Sus ojos oscuros parecían contener una calidez que nunca antes había notado. Mi corazón comenzó a latir más rápido, y sentí un rubor sutil en mis mejillas. Aparté la mirada rápidamente, sintiéndome un poco avergonzado por la intensidad de ese momento.
Él carraspeó suavemente y desvió la mirada hacia los retratos.
—Me gusta cómo capturan la esencia de la persona —dijo en voz baja—. La mirada, la expresión… puedes intuir algo de su historia.
—Sí —respondí, tratando de que mi voz sonara normal—. Es como si pudieran hablar sin decir una palabra.
Volvimos a quedarnos en silencio, pero esta vez era un silencio diferente, un silencio cargado de una comprensión tácita. Sentía su cercanía física, el calor de su cuerpo a mi lado. La tensión inicial de nuestra relación se había disipado por completo, reemplazada por una sensación suave y… agradable.
Al salir del museo, el sol comenzaba a descender, tiñendo el cielo de tonos naranjas y rosas. Caminamos un tramo en silencio, lado a lado, nuestros hombros rozándose ligeramente de vez en cuando. Ya no me apartaba. De hecho, esa pequeña conexión física me producía una sensación extraña pero placentera.
—Gracias por invitarme —dije finalmente, rompiendo el silencio.
Él me miró y sonrió, una sonrisa que llegaba a sus ojos.
—Gracias a ti por venir. Me lo pasé bien.
Yo también me lo había pasado bien. Mucho mejor de lo que jamás hubiera imaginado. Y en ese momento, mientras lo miraba bajo la luz dorada del atardecer, una осознание clara y sorprendente me golpeó. Ya no solo sentía curiosidad por él. Lo que sentía era algo más profundo, algo que me asustaba y me emocionaba a partes iguales.

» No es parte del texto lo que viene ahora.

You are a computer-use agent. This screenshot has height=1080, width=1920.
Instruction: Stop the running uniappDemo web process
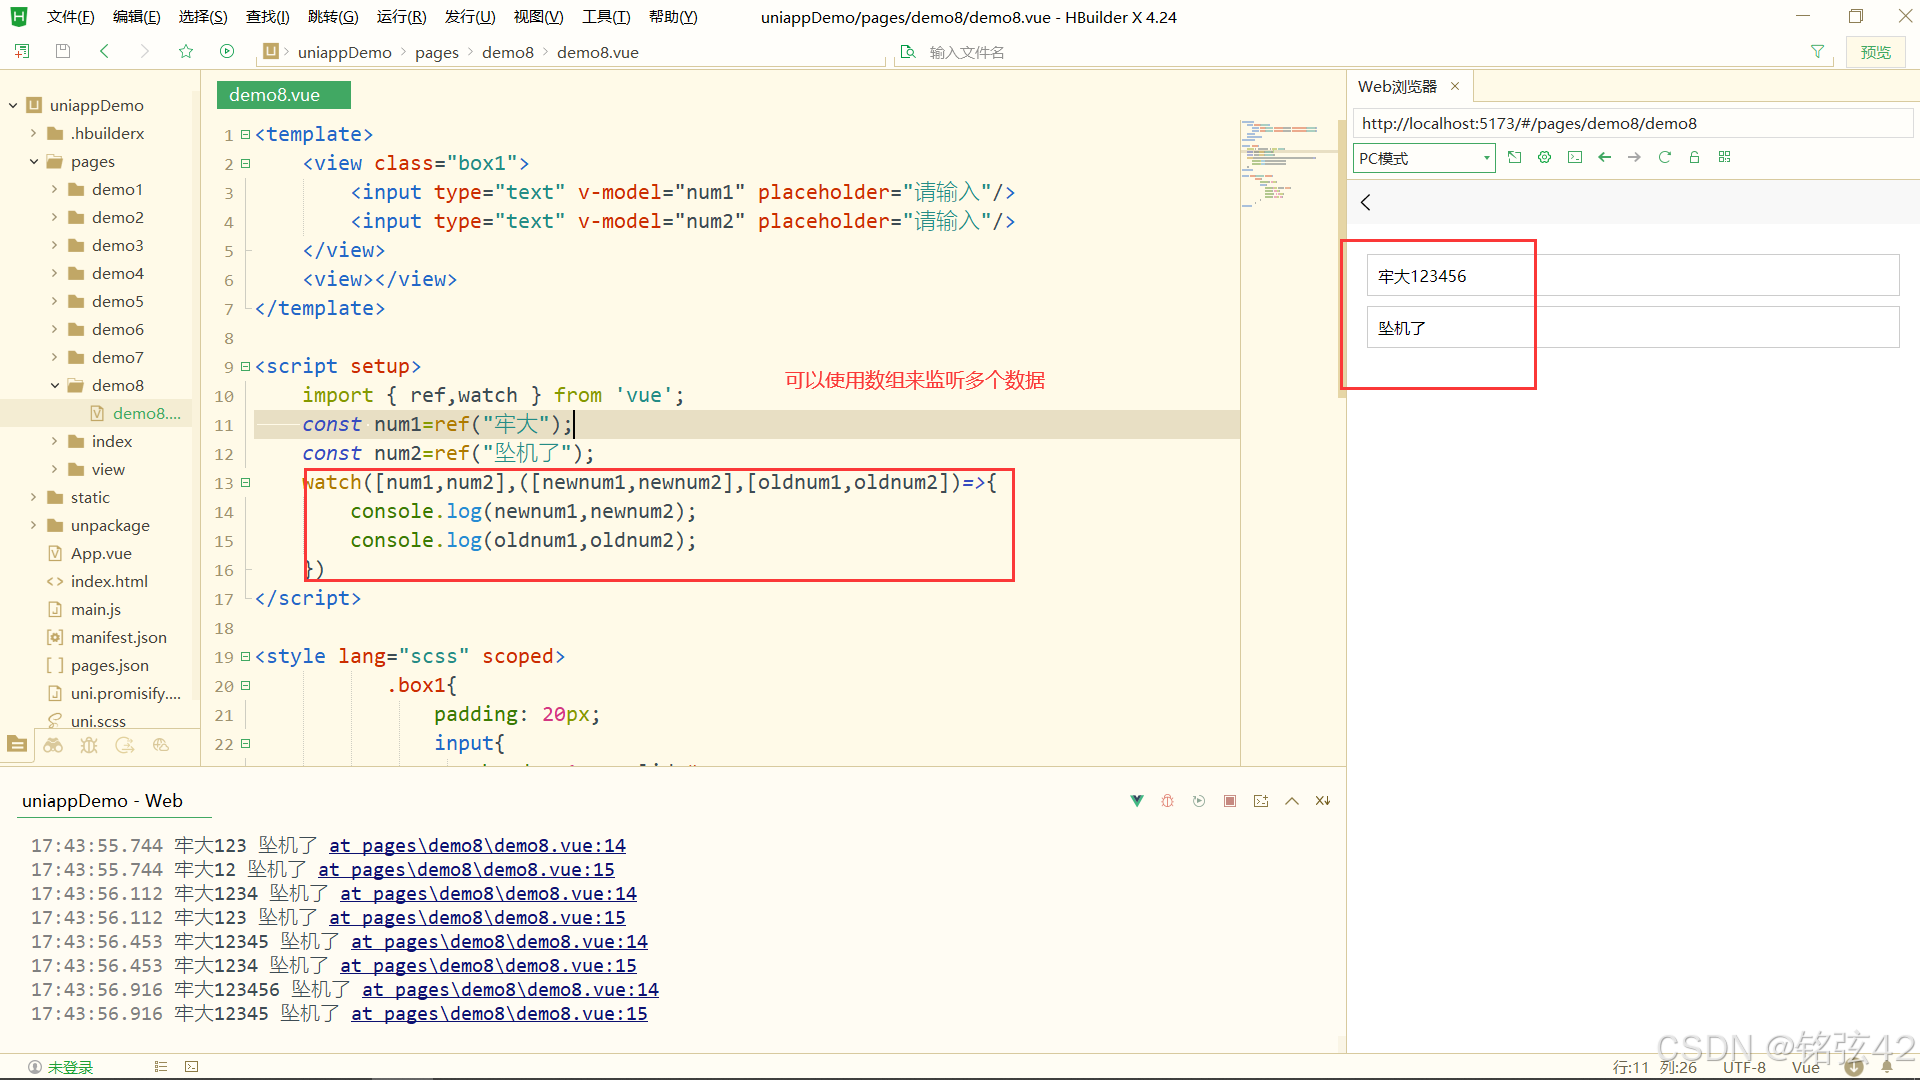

Por su parte, noté un brillo especial en sus ojos cuando me miró, una suavidad en su expresión que no había visto antes. Quizás, solo quizás, él también estaba empezando a sentir algo parecido. La hostilidad inicial se había transformado en una silenciosa y creciente conexión, un sentimiento que florecía entre lienzos y confidencias susurradas, un sentimiento que ambos estábamos empezando a reconocer, aunque aún no nos atreviéramos a nombrar.